Il romanzo racconta di Estella, lasciata nuda e abbandonata alle soglie di un paese, Alento, luogo immaginario, ma molto simile a diversi luoghi del profondo Cilento, dove vive l’autrice. Qui trova lavoro come educatrice di Marcello, un ragazzo complicato, crudele e folle, capace di tenerezza. Attorno a lei ruotano vari personaggi, dalla vita dura, spesso tragica. La vicenda è narrata in capitoli, ognuno dei quali è intitolato a un personaggio del luogo, che parla o di cui viene raccontata la vicenda. Estella diventa una cosa sola con il paese che la ospita. Le storie degli altri diventano parte della sua vita e prova un senso di profonda empatia sia verso i luoghi che verso le persone. Quando una frana minaccia le case, gli abitanti si trasferiscono in blocco in un nuovo paese più a valle, ma Estella decide di rimanere ad Alento, ultima abitante, sola, in compagnia di ricordi di persone che sono scomparse, lontane eppure del tutto presenti, un po’ come capita nei sogni. Ogni anno Estella organizza una cena a cui invita tutti gli abitanti di Alento: “Ci sarà tepore nella stanza e odore di cibi fritti. Verranno tutti, con i vestiti della festa, le scarpe rinfrescate da una spazzolata. Arriveranno alle nove e, l’uno dopo l’altro, prenderanno posto intorno alla tavola. Non porteranno regali, non lo fanno mai, ma non importa: ne ho preparati io per loro, davanti ai quali spalancheranno gli occhi, ma io guarderò altrove.” In realtà solo i ruderi, il paesaggio selvaggio e un olmo imponente che resiste a tutto, rimangono suoi compagni.

Un romanzo originale, poetico, scritto in modo mirabile.

“Come fra le quinte di un teatro in disfacimento ecco aggirarsi un anarchico, un venditore di vasi da notte, una donna che non vuole sposarsi, un banditore cieco, una figlia che immagina favole, un padre abile nel distruggerle.
Ma dove sono i vivi e dove i morti?
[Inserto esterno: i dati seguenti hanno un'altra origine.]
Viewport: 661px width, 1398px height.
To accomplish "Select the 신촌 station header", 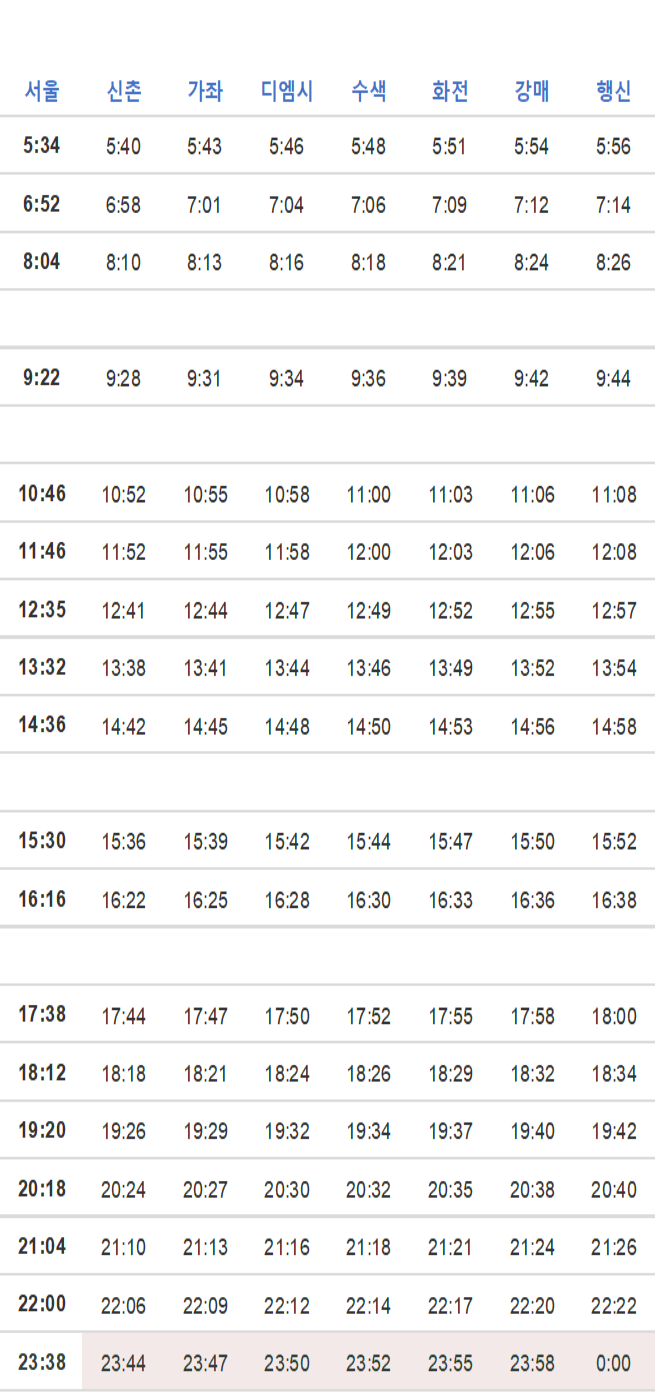I will [123, 92].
Estella non se lo dice, perché vorrebbe solo cambiare i destini, invertire il corso di esistenze desolate, per ridare loro un po’ di calore, come una vita nuova, ora che l’altra che ha infuriato per anni si è conclusa.”

Carmen Pellegrino ha scritto saggi di storia e racconti. Da qualche anno si occupa di luoghi morti, rimorti e scampati, borghi, case, stazioni, teatri, luna park abbandonati, anche di uomini e donne che la storia non ricorda. Nel tempo libero partecipa a funerali di sconosciuti. Questo è il suo primo romanzo.